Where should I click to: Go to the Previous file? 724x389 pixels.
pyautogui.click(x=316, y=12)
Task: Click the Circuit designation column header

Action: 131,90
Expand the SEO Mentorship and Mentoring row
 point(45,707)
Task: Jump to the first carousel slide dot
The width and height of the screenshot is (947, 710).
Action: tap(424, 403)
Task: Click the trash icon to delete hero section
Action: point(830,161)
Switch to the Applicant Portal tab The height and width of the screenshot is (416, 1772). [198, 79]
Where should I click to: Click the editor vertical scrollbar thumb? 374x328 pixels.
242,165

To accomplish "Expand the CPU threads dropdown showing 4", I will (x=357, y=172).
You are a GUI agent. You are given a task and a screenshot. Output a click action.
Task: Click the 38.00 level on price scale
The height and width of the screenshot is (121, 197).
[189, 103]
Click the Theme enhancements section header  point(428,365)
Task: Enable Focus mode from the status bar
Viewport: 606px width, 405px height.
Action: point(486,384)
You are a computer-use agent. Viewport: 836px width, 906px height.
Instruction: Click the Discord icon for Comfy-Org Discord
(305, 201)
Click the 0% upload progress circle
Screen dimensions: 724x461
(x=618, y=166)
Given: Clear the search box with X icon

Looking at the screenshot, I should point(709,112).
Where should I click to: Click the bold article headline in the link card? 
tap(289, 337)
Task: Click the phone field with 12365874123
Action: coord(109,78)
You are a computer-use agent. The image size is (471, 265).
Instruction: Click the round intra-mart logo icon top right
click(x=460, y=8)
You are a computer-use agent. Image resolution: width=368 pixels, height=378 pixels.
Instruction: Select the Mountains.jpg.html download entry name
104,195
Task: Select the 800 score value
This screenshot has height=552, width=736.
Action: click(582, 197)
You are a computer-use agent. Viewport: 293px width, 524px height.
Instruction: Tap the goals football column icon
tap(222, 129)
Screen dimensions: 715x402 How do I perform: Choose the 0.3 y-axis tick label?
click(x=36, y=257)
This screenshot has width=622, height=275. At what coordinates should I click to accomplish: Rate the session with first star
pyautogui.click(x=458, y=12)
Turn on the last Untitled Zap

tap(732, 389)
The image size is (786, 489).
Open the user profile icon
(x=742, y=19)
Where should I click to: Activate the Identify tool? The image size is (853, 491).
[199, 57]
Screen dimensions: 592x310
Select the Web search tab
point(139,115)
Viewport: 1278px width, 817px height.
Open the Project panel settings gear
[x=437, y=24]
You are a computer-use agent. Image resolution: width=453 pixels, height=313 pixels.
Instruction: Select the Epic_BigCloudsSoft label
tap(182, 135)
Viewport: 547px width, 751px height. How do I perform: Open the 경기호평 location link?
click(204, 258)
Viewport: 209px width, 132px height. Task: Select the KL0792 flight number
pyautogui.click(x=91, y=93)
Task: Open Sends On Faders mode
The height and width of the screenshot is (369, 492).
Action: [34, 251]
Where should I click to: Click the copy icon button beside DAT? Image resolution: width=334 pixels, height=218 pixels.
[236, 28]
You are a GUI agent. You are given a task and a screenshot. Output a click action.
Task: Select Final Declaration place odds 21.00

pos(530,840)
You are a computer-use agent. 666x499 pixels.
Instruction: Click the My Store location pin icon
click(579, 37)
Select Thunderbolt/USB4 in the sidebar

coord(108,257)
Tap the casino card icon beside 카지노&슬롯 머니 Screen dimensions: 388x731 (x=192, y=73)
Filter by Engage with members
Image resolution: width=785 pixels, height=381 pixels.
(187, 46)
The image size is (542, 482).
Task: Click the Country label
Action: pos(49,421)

○ ○ ○ ○ ○ ○ ○

EXERCISE REQUIREMENTS:
Nothing should be changed: write out all of the data as is.

EXPECTED OUTPUT:
Where should I click to: Go to the Previous file? 724x389 pixels.
pyautogui.click(x=316, y=12)
Task: Click the Circuit designation column header

Action: 131,90
Expand the SEO Mentorship and Mentoring row
 point(45,707)
Task: Jump to the first carousel slide dot
The width and height of the screenshot is (947, 710).
Action: tap(424, 403)
Task: Click the trash icon to delete hero section
Action: point(830,161)
Switch to the Applicant Portal tab The height and width of the screenshot is (416, 1772). [198, 79]
Where should I click to: Click the editor vertical scrollbar thumb? 374x328 pixels.
242,165

To accomplish "Expand the CPU threads dropdown showing 4", I will (x=357, y=172).
You are a GUI agent. You are given a task and a screenshot. Output a click action.
Task: Click the 38.00 level on price scale
The height and width of the screenshot is (121, 197).
[189, 103]
Click the Theme enhancements section header  point(428,365)
Task: Enable Focus mode from the status bar
Viewport: 606px width, 405px height.
Action: point(486,384)
You are a computer-use agent. Viewport: 836px width, 906px height.
Instruction: Click the Discord icon for Comfy-Org Discord
(305, 201)
Click the 0% upload progress circle
Screen dimensions: 724x461
(x=618, y=166)
Given: Clear the search box with X icon

Looking at the screenshot, I should point(709,112).
Where should I click to: Click the bold article headline in the link card? 
tap(289, 337)
Task: Click the phone field with 12365874123
Action: coord(109,78)
You are a computer-use agent. The image size is (471, 265).
Instruction: Click the round intra-mart logo icon top right
click(x=460, y=8)
You are a computer-use agent. Image resolution: width=368 pixels, height=378 pixels.
Instruction: Select the Mountains.jpg.html download entry name
104,195
Task: Select the 800 score value
This screenshot has height=552, width=736.
Action: click(582, 197)
You are a computer-use agent. Viewport: 293px width, 524px height.
Instruction: Tap the goals football column icon
tap(222, 129)
Screen dimensions: 715x402 How do I perform: Choose the 0.3 y-axis tick label?
click(x=36, y=257)
This screenshot has width=622, height=275. At what coordinates should I click to accomplish: Rate the session with first star
pyautogui.click(x=458, y=12)
Turn on the last Untitled Zap

tap(732, 389)
The image size is (786, 489).
Open the user profile icon
(x=742, y=19)
Where should I click to: Activate the Identify tool? The image size is (853, 491).
[199, 57]
Screen dimensions: 592x310
Select the Web search tab
point(139,115)
Viewport: 1278px width, 817px height.
Open the Project panel settings gear
[x=437, y=24]
You are a computer-use agent. Image resolution: width=453 pixels, height=313 pixels.
Instruction: Select the Epic_BigCloudsSoft label
tap(182, 135)
Viewport: 547px width, 751px height. How do I perform: Open the 경기호평 location link?
click(204, 258)
Viewport: 209px width, 132px height. Task: Select the KL0792 flight number
pyautogui.click(x=91, y=93)
Task: Open Sends On Faders mode
The height and width of the screenshot is (369, 492).
Action: [34, 251]
Where should I click to: Click the copy icon button beside DAT? Image resolution: width=334 pixels, height=218 pixels.
[236, 28]
You are a GUI agent. You are given a task and a screenshot. Output a click action.
Task: Select Final Declaration place odds 21.00

pos(530,840)
You are a computer-use agent. 666x499 pixels.
Instruction: Click the My Store location pin icon
click(579, 37)
Select Thunderbolt/USB4 in the sidebar

coord(108,257)
Tap the casino card icon beside 카지노&슬롯 머니 Screen dimensions: 388x731 (x=192, y=73)
Filter by Engage with members
Image resolution: width=785 pixels, height=381 pixels.
(187, 46)
The image size is (542, 482).
Task: Click the Country label
Action: pos(49,421)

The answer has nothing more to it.